### Task details
Give the data below again, word for word.

[Collected data entries]
----------

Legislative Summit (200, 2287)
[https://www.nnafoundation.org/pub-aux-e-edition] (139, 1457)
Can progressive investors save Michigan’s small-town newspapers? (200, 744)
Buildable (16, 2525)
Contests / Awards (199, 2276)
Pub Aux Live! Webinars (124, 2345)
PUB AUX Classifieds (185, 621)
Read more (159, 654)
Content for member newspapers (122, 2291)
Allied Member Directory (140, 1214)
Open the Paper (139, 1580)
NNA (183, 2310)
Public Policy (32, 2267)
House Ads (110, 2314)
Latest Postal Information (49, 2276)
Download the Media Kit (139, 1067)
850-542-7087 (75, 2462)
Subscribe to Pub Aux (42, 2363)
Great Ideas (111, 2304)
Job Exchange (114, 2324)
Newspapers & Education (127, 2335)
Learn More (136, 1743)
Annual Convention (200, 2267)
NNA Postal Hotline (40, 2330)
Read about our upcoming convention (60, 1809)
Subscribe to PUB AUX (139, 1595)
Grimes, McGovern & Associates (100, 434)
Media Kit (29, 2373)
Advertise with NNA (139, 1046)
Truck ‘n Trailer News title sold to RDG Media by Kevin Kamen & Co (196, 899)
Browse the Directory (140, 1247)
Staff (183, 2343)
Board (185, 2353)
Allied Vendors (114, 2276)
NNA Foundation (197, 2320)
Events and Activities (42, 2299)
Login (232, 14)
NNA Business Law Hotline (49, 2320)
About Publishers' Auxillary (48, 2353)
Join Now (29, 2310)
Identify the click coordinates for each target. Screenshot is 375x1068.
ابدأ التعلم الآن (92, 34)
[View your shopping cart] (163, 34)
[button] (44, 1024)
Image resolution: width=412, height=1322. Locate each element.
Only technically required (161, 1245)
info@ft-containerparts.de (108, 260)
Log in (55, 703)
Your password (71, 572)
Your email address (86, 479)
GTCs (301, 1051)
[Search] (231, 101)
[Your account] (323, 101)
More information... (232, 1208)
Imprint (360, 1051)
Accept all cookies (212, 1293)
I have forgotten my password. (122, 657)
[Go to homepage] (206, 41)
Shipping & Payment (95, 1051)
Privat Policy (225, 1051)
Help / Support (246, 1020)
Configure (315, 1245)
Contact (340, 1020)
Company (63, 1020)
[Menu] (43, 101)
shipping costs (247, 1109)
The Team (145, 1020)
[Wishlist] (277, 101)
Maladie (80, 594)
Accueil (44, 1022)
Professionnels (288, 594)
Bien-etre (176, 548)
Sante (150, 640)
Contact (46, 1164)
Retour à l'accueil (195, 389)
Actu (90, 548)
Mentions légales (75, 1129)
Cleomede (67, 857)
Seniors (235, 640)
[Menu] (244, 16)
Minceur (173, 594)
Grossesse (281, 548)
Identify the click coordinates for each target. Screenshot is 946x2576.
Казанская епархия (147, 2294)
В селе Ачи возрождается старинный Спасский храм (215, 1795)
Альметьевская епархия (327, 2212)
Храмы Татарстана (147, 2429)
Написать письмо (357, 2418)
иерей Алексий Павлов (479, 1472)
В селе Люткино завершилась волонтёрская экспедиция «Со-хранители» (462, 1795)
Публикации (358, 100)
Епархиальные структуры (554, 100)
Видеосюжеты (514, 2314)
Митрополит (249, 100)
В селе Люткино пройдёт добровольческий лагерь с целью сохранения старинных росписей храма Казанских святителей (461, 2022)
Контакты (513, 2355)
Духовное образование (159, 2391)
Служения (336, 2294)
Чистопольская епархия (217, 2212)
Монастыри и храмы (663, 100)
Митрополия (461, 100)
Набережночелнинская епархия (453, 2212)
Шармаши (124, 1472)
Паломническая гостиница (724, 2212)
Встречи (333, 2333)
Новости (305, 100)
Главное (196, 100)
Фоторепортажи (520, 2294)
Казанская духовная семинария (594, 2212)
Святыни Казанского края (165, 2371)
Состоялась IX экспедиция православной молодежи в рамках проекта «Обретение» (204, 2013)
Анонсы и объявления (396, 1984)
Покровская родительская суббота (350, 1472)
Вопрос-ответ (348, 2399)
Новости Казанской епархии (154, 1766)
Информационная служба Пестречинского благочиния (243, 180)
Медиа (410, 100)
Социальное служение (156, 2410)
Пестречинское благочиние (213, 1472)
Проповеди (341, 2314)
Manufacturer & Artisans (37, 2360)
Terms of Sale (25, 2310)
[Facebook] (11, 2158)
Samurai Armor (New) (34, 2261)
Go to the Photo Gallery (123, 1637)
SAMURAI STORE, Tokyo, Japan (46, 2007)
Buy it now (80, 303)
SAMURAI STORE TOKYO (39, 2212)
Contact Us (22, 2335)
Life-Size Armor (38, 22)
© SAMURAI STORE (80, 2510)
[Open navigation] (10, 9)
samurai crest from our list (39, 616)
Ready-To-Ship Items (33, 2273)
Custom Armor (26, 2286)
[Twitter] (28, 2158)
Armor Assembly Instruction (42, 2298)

----------

### Solution to the exercise
Legislative Summit (200, 2287)
[https://www.nnafoundation.org/pub-aux-e-edition] (139, 1457)
Can progressive investors save Michigan’s small-town newspapers? (200, 744)
Buildable (16, 2525)
Contests / Awards (199, 2276)
Pub Aux Live! Webinars (124, 2345)
PUB AUX Classifieds (185, 621)
Read more (159, 654)
Content for member newspapers (122, 2291)
Allied Member Directory (140, 1214)
Open the Paper (139, 1580)
NNA (183, 2310)
Public Policy (32, 2267)
House Ads (110, 2314)
Latest Postal Information (49, 2276)
Download the Media Kit (139, 1067)
850-542-7087 (75, 2462)
Subscribe to Pub Aux (42, 2363)
Great Ideas (111, 2304)
Job Exchange (114, 2324)
Newspapers & Education (127, 2335)
Learn More (136, 1743)
Annual Convention (200, 2267)
NNA Postal Hotline (40, 2330)
Read about our upcoming convention (60, 1809)
Subscribe to PUB AUX (139, 1595)
Grimes, McGovern & Associates (100, 434)
Media Kit (29, 2373)
Advertise with NNA (139, 1046)
Truck ‘n Trailer News title sold to RDG Media by Kevin Kamen & Co (196, 899)
Browse the Directory (140, 1247)
Staff (183, 2343)
Board (185, 2353)
Allied Vendors (114, 2276)
NNA Foundation (197, 2320)
Events and Activities (42, 2299)
Login (232, 14)
NNA Business Law Hotline (49, 2320)
About Publishers' Auxillary (48, 2353)
Join Now (29, 2310)
Identify the click coordinates for each target. Screenshot is 375x1068.
ابدأ التعلم الآن (92, 34)
[View your shopping cart] (163, 34)
[button] (44, 1024)
Image resolution: width=412, height=1322. Locate each element.
Only technically required (161, 1245)
info@ft-containerparts.de (108, 260)
Log in (55, 703)
Your password (71, 572)
Your email address (86, 479)
GTCs (301, 1051)
[Search] (231, 101)
[Your account] (323, 101)
More information... (232, 1208)
Imprint (360, 1051)
Accept all cookies (212, 1293)
I have forgotten my password. (122, 657)
[Go to homepage] (206, 41)
Shipping & Payment (95, 1051)
Privat Policy (225, 1051)
Help / Support (246, 1020)
Configure (315, 1245)
Contact (340, 1020)
Company (63, 1020)
[Menu] (43, 101)
shipping costs (247, 1109)
The Team (145, 1020)
[Wishlist] (277, 101)
Maladie (80, 594)
Accueil (44, 1022)
Professionnels (288, 594)
Bien-etre (176, 548)
Sante (150, 640)
Contact (46, 1164)
Retour à l'accueil (195, 389)
Actu (90, 548)
Mentions légales (75, 1129)
Cleomede (67, 857)
Seniors (235, 640)
[Menu] (244, 16)
Minceur (173, 594)
Grossesse (281, 548)
Identify the click coordinates for each target. Screenshot is 946x2576.
Казанская епархия (147, 2294)
В селе Ачи возрождается старинный Спасский храм (215, 1795)
Альметьевская епархия (327, 2212)
Храмы Татарстана (147, 2429)
Написать письмо (357, 2418)
иерей Алексий Павлов (479, 1472)
В селе Люткино завершилась волонтёрская экспедиция «Со-хранители» (462, 1795)
Публикации (358, 100)
Епархиальные структуры (554, 100)
Видеосюжеты (514, 2314)
Митрополит (249, 100)
В селе Люткино пройдёт добровольческий лагерь с целью сохранения старинных росписей храма Казанских святителей (461, 2022)
Контакты (513, 2355)
Духовное образование (159, 2391)
Служения (336, 2294)
Чистопольская епархия (217, 2212)
Монастыри и храмы (663, 100)
Митрополия (461, 100)
Набережночелнинская епархия (453, 2212)
Шармаши (124, 1472)
Паломническая гостиница (724, 2212)
Встречи (333, 2333)
Новости (305, 100)
Главное (196, 100)
Фоторепортажи (520, 2294)
Казанская духовная семинария (594, 2212)
Святыни Казанского края (165, 2371)
Состоялась IX экспедиция православной молодежи в рамках проекта «Обретение» (204, 2013)
Анонсы и объявления (396, 1984)
Покровская родительская суббота (350, 1472)
Вопрос-ответ (348, 2399)
Новости Казанской епархии (154, 1766)
Информационная служба Пестречинского благочиния (243, 180)
Медиа (410, 100)
Социальное служение (156, 2410)
Пестречинское благочиние (213, 1472)
Проповеди (341, 2314)
Manufacturer & Artisans (37, 2360)
Terms of Sale (25, 2310)
[Facebook] (11, 2158)
Samurai Armor (New) (34, 2261)
Go to the Photo Gallery (123, 1637)
SAMURAI STORE, Tokyo, Japan (46, 2007)
Buy it now (80, 303)
SAMURAI STORE TOKYO (39, 2212)
Contact Us (22, 2335)
Life-Size Armor (38, 22)
© SAMURAI STORE (80, 2510)
[Open navigation] (10, 9)
samurai crest from our list (39, 616)
Ready-To-Ship Items (33, 2273)
Custom Armor (26, 2286)
[Twitter] (28, 2158)
Armor Assembly Instruction (42, 2298)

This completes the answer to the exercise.